I found this sentence to be a refreshing admission:
“The fundamental conflict is of what (if anything) we should do about greenhouse gas emissions (and other assorted pollutants), not what the weather was like 1000 years ago.”
As I recall, it was the alarmists who sought to justify their policy position via a comparative timeline, yet now it does not suit them. The whole point of their exercise was to justify policies to do “something” about greenhouse gases. Who is to say that “something” did not include finding a way to profit off the sale of indulgences.

ChrisL
February 5, 2011 6:48 pm

I hear NASA’s GISS just developed a new sales pitch to get funds from Congress:
“With every purchase of our Propaganda, Agitation, Alarmism and Middle Eastern Self-Esteem, receive a feigned nod towards Aeronautics FREE!”

February 5, 2011 7:18 pm

thegoodlocust says:
February 5, 2011 at 3:14 pm
“I think Gavin learned that an open debate is bad for his side from his experience in the Intelligence Squared debate on the subject:”
My thoughts exactly.

vigilantfish
February 5, 2011 7:41 pm

Aynsley Kellow says:
February 5, 2011 at 6:34 pm
Well said! Students are experts at exposing what one did not know one did not know. (Yikes – sorry about the sentence construction!) Even after teaching the same course for 10 years, they ask questions you don’t anticipate, and sometimes lead to very fruitful new ideas. One of the questions we always ask job candidates is how they see the relationship between teaching and research, and the answer is that they indeed reinforce each other. When you teach, you are forced to look at material outside your normal research zone, and the connections that are made can take you in wonderful directions. Being in a research-only environment must be dreadfully narrowing, especially if one consorts only with experts in the field.
I have to agree with what Pamela Gray said too: these pampered researchers like Mann and Gavin do come across as spoiled children: when the real rules of the game get pointed out or imposed, they refuse to play any more.

Steve Oregon
February 5, 2011 7:51 pm

For those who may not already have a clear understanding of how Gavin Schmidt operates.

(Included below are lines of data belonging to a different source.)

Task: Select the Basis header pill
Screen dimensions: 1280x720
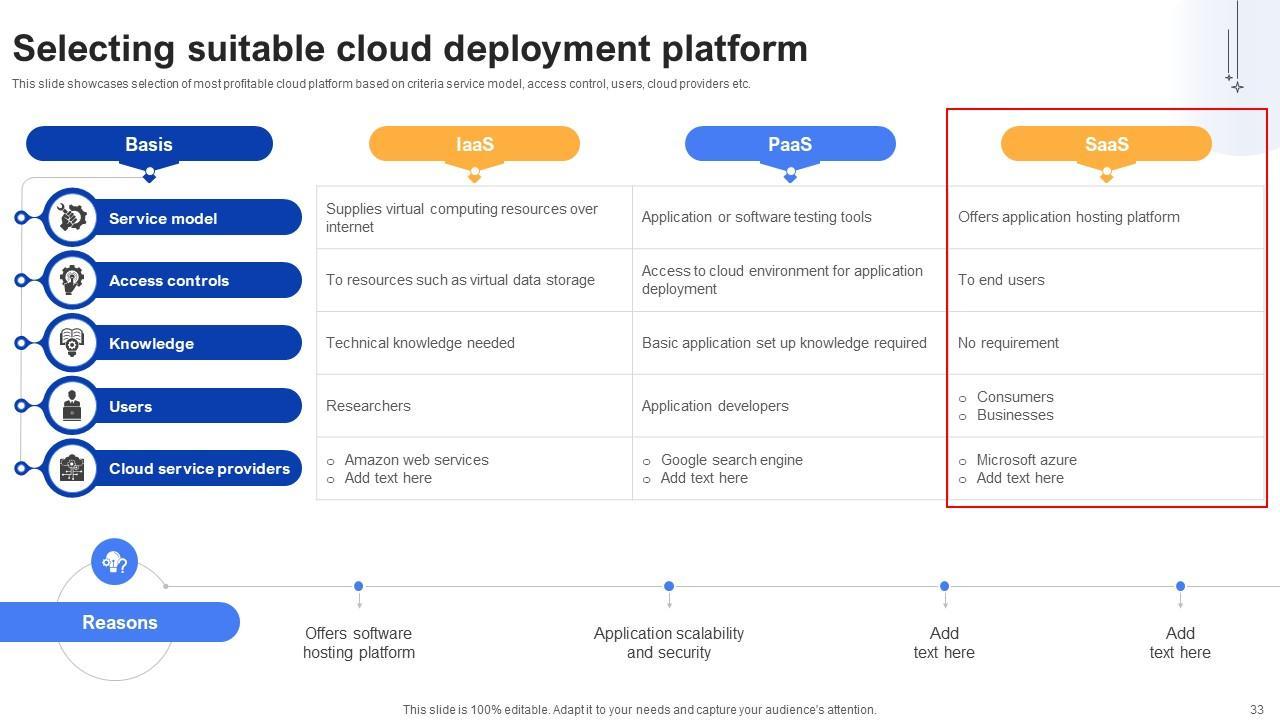Action: [149, 144]
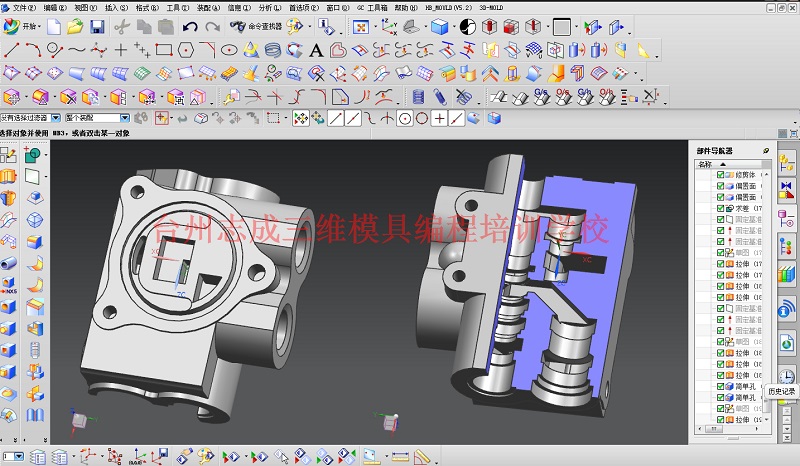Open the 分析 menu
Viewport: 800px width, 466px height.
tap(269, 8)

This helps.
https://public.me.com/ix/williseschenbach/Svalbard.pdf
10) To shut off the scientific questions entirely, they closed down the thread after only
six days.

HR
February 5, 2011 7:55 pm

“the leaders of mainstream climate science”
I must have missed that particular vote.

LazyTeenager
February 5, 2011 8:16 pm

Schmidt, who said the science was settled so there was nothing to discuss.
————
Seems like the “reading comprehension challenged” are out in force today. Or those too bone lazy to follow a hyperlink.
Apparently Gavin DID NOT say this. It was either made up by Fred Pearce or made up by someone else at the Lisbon conference and lazily reported by Fred Pearce.
So guys, engage brain and develop some skepticism before shooting mouth off.

louskannen
February 5, 2011 8:17 pm

thegoodlocust 3:14 p.m.: Perhaps a better video of the debate:
http://intelligencesquaredus.org/index.php/past-debates/global-warming-is-not-a-crisis/#dm-col-a

FrankK
February 5, 2011 8:22 pm

Gosh, ‘The Medieval Warm Period’ on the Agenda.
Like Climate Supermen trying to deal with Kryptonite.

rukidding
February 5, 2011 9:08 pm

I thought the scientists were supposed to do the science and publish there results and then the politicians were left to implement policy.It seems now the scientists want to do both.

Joe Prins
February 5, 2011 9:36 pm

I am absolutely certain that Gavin could conceivable have thought what he did not say.
The tipping point could have come when the flat earthers denied the possible quote that was probably 70% correct or maybe 60% incorrect as likely as the met office forecast. Therefore you (not me) should spend your last dollar to prove that in 1 billion years I could, conceivably, have been wrong. There, it is settled.

anna v
February 5, 2011 10:05 pm

Aynsley Kellow :
February 5, 2011 at 6:34 pm
I also come late to this thread. I agree with your view of the necessity of teaching for researchers. My professional life ( I am a retired particle physicist) was spent in research institutes, but luckily there was a graduate studies program in conjunction with universities, taking PhD students, and participating in teaching a common graduate course. You are right, preparing a lecture and facing the students really makes you work over assumptions and principles.
After this climate “science” debacle maybe governments would wake up and force researchers to teach, part time at least.

Cassandra King
February 5, 2011 10:14 pm

Gavin will not engage because he would lose any debate in short order, so quickly in fact he would be made to look a complete fool.
The so called consensus is so rickety and full of holes he could not defend it even if he tried. The only possible way to defend the CAGW consensus is not to open the can of worms, close down the debate and smear those who try. Its science Jim but not as we know it, you could call it Scientology only Scientology has a firmer base and is run by people with a much better grasp of reality.
The only way to defend CAGW is to attack its critics while spreading sound bite propaganda to all their agents in the MSM.

February 5, 2011 10:14 pm

ge0050 says: …
Have you ever noticed, when looking at global temperature graphs they tend to concentrate on showing anomalies, rather than actual temperatures? …
The naked human body is able to continuously maintain this body temperature only when the ambient temperature is above 28 C (82 F). …
If climate science worked in actual temperatures, rather than anomalies, the affects of long term climate would be more readily apparent. The idea that the earth is somehow at an optimum temperature for humans in not supported. Humans almost certainly evolved in a much warmer climate than the present day earth. The current attempts to limit access to domesticated fire through CO2 reduction will certainly harm the ability of human beings to live outside those very few area where temperatures are consistently above 28 C (82 F).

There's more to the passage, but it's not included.